RECORDS SUPPLIED section start

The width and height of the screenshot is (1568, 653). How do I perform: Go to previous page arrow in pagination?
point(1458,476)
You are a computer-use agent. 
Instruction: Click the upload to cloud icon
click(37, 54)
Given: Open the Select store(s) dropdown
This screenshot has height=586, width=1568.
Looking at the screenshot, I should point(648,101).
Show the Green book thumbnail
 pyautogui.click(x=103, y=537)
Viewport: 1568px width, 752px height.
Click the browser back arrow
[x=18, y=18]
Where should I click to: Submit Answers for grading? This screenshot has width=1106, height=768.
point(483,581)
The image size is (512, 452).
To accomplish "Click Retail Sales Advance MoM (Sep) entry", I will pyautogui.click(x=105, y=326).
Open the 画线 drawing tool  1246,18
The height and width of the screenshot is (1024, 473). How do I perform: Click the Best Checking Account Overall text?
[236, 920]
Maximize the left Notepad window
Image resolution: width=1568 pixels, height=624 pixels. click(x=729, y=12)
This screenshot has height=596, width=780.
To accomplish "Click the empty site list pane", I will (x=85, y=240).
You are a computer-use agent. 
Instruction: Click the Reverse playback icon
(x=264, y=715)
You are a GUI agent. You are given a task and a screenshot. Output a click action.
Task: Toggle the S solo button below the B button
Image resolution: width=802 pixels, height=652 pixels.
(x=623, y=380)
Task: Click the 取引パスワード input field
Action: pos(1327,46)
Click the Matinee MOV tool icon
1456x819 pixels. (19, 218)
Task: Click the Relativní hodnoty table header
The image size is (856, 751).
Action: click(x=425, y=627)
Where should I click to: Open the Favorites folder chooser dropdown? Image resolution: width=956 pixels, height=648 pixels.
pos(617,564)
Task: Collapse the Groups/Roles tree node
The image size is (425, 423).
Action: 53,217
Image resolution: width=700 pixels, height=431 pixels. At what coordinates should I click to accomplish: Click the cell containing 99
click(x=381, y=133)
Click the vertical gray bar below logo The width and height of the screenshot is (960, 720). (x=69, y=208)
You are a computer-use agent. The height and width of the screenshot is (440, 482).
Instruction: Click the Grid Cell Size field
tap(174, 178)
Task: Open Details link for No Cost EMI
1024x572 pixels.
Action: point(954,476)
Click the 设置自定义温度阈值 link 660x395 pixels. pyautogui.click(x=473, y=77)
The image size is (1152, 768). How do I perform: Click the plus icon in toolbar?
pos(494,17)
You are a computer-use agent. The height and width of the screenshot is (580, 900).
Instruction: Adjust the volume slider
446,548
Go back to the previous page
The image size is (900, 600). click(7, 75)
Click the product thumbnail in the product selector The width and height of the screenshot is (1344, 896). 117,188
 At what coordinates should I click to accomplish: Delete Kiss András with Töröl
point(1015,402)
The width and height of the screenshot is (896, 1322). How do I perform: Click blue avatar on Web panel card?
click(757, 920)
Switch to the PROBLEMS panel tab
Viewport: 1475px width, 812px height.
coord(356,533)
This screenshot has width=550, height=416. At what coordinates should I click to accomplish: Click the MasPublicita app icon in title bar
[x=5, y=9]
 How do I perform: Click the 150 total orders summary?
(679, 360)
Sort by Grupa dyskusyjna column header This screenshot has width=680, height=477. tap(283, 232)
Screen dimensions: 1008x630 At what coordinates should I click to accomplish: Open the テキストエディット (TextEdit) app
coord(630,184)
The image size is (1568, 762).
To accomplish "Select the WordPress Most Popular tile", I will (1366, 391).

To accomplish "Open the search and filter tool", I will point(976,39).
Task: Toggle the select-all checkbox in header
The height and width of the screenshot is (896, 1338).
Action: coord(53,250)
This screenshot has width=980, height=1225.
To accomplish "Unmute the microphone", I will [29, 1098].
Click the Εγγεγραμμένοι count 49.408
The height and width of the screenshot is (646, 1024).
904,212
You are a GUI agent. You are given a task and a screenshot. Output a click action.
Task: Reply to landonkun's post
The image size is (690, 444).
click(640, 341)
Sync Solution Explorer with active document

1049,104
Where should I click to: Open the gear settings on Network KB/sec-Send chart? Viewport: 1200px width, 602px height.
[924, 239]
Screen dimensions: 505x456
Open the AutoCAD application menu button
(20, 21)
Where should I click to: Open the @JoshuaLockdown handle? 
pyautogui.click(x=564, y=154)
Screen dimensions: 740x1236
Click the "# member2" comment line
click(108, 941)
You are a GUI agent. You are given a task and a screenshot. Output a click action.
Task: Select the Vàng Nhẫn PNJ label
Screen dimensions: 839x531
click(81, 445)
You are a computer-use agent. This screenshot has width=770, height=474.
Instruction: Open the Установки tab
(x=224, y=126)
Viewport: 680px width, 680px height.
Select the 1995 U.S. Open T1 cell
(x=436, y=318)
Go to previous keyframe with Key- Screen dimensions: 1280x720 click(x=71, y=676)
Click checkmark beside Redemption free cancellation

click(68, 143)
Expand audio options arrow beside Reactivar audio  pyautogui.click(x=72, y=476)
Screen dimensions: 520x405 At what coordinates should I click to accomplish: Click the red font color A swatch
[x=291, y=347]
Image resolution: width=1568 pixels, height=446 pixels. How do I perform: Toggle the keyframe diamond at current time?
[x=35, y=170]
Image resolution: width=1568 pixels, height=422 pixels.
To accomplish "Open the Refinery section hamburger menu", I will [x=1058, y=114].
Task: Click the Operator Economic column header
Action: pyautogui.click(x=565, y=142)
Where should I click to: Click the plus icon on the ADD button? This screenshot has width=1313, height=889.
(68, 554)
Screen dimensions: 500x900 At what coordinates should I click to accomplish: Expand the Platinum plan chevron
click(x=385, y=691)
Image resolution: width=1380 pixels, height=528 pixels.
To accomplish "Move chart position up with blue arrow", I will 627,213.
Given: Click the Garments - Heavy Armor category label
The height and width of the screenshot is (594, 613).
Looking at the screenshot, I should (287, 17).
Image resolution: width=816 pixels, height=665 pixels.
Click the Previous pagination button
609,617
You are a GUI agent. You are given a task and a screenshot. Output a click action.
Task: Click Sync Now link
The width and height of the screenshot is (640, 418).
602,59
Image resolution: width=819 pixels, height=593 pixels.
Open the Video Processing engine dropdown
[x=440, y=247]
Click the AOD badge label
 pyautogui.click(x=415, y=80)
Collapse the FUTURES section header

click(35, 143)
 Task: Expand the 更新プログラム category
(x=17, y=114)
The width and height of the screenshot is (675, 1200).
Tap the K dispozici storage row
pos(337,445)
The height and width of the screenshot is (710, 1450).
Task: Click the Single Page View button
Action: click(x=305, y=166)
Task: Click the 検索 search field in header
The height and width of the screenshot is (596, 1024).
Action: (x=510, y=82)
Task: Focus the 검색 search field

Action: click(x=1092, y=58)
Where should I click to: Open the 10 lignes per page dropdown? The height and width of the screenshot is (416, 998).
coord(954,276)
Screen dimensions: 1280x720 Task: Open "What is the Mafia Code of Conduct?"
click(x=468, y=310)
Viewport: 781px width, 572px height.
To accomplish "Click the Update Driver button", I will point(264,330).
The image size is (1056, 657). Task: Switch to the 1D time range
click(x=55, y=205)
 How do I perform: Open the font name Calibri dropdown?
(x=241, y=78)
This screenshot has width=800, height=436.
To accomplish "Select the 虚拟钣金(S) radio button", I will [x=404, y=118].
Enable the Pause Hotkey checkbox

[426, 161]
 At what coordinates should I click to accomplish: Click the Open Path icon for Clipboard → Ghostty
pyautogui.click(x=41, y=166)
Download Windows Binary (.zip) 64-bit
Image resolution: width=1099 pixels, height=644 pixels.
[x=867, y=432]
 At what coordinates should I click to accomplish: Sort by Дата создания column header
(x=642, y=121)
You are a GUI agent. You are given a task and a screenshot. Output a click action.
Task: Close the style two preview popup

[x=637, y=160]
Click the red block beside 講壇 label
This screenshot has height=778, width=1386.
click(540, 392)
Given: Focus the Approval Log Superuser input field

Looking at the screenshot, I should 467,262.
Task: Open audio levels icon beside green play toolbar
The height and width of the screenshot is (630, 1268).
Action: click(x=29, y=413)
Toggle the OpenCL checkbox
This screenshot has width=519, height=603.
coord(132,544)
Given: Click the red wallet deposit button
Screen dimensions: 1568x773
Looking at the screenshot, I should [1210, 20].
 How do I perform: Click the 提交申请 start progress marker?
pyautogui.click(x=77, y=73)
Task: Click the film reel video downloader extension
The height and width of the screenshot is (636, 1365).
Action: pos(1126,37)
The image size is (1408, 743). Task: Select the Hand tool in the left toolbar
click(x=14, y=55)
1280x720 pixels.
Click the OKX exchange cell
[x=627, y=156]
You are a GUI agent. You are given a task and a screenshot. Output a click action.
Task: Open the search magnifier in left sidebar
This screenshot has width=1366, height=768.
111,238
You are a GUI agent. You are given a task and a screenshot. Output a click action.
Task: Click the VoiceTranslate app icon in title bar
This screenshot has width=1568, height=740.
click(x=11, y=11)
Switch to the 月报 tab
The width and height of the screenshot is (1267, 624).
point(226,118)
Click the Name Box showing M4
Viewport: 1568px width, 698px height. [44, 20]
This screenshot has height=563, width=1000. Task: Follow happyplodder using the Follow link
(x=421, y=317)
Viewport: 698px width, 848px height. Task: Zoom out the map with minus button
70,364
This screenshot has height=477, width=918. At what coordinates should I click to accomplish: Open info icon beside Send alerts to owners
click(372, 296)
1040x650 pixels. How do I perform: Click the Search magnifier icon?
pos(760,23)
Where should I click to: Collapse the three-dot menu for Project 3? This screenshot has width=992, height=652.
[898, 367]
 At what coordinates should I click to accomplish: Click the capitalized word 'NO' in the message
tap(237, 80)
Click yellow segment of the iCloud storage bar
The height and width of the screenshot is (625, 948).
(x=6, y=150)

RECORDS SUPPLIED section end

List the lines of the entries that include "below".

**REPLY**
Task: Toggle the S solo button below the B button
Click the vertical gray bar below logo The width and height of the screenshot is (960, 720). (x=69, y=208)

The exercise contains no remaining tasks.